Fig 2.

LC3a localizes to NEDA but not macroautophagosomes. (A) Immunofluorescence analysis of BMA cells infected with the HSV-1 wt or Δγ34.5 virus, MOI 5, 8 hpi. Antibodies against both forms of LC3 labeled a perinuclear rim (closed arrowheads) in the presence but not in the absence of γ34.5. The antibody against cleaved LC3b also labeled punctae in the cytosol in the absence of γ34.5 (open arrowheads). (B) LC3a colocalization with the nuclear envelope in mock-infected cells or cells infected with the HSV-1 wt or Δγ34.5 virus. Quantification of three immunofluorescence experiments, 150 cells per condition.

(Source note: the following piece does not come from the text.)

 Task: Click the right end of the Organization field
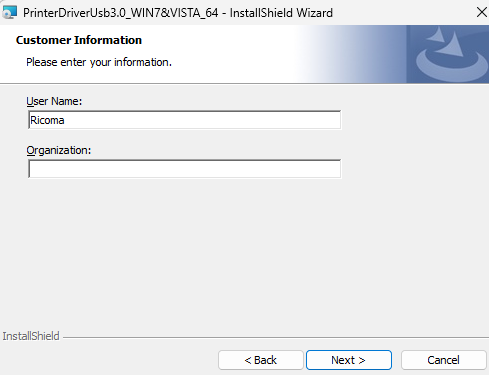[333, 169]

Error bars, standard deviations (SD); ***, P < 0.001 in a two-sided Student t test. (C) Immunofluorescence of cells infected with HSV-1 wt, MOI 5, 8 hpi. Nuclear pore complexes (NPC) were labeled with an antibody against p62, and LC3 was detected with isoform-specific antibodies against the cleaved forms of LC3b and LC3a. (D) Quantification of immunofluorescence data with HSV-1 wt-infected and mock-infected cells. About 100 cells for each condition were evaluated; error bars, SD. (E) Immunogold labeling and electron microscopy confirmed the presence of LC3a on four membrane-bound vesicles in HSV-1 wt-infected cells. Scale bar, 250 nm. (F) Flow cytometry analysis of LC3a labeling intensity in BMA cells infected with the HSV-1 wt or Δγ34.5 virus or in uninfected cells.